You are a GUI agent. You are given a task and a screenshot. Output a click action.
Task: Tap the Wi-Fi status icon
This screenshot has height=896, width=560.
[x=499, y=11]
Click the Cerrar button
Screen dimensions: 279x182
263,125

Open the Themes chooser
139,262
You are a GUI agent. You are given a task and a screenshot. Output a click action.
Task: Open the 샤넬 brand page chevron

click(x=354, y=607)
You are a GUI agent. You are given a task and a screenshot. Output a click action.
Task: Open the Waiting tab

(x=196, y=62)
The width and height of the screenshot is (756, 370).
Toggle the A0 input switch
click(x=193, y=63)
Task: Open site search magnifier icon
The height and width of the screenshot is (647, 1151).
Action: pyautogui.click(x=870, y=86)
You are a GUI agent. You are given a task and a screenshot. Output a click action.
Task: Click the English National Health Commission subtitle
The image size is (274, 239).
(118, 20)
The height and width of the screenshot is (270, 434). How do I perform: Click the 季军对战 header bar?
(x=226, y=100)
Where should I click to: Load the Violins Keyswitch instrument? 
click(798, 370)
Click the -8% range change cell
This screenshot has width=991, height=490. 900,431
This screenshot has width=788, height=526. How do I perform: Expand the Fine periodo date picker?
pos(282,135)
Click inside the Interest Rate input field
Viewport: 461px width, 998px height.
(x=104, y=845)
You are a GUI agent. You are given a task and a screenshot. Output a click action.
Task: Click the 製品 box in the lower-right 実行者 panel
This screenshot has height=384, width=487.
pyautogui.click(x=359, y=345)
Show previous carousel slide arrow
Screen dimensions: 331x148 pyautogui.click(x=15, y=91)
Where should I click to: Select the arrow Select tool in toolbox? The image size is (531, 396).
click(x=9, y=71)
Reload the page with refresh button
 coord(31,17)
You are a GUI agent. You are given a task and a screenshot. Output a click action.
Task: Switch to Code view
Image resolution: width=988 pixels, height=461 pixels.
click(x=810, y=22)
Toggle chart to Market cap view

────────

§ **Short exercise**:
Rewrite the material from its first line up to and including the line with "click(798, 370)", changing "GUI agent" to "screen assistant" and leaving everything else unchanged.

§ **Output of the task**:
You are a screen assistant. You are given a task and a screenshot. Output a click action.
Task: Tap the Wi-Fi status icon
This screenshot has height=896, width=560.
[x=499, y=11]
Click the Cerrar button
Screen dimensions: 279x182
263,125

Open the Themes chooser
139,262
You are a screen assistant. You are given a task and a screenshot. Output a click action.
Task: Open the 샤넬 brand page chevron

click(x=354, y=607)
You are a screen assistant. You are given a task and a screenshot. Output a click action.
Task: Open the Waiting tab

(x=196, y=62)
The width and height of the screenshot is (756, 370).
Toggle the A0 input switch
click(x=193, y=63)
Task: Open site search magnifier icon
The height and width of the screenshot is (647, 1151).
Action: pyautogui.click(x=870, y=86)
You are a screen assistant. You are given a task and a screenshot. Output a click action.
Task: Click the English National Health Commission subtitle
The image size is (274, 239).
(118, 20)
The height and width of the screenshot is (270, 434). How do I perform: Click the 季军对战 header bar?
(x=226, y=100)
Where should I click to: Load the Violins Keyswitch instrument? 
click(798, 370)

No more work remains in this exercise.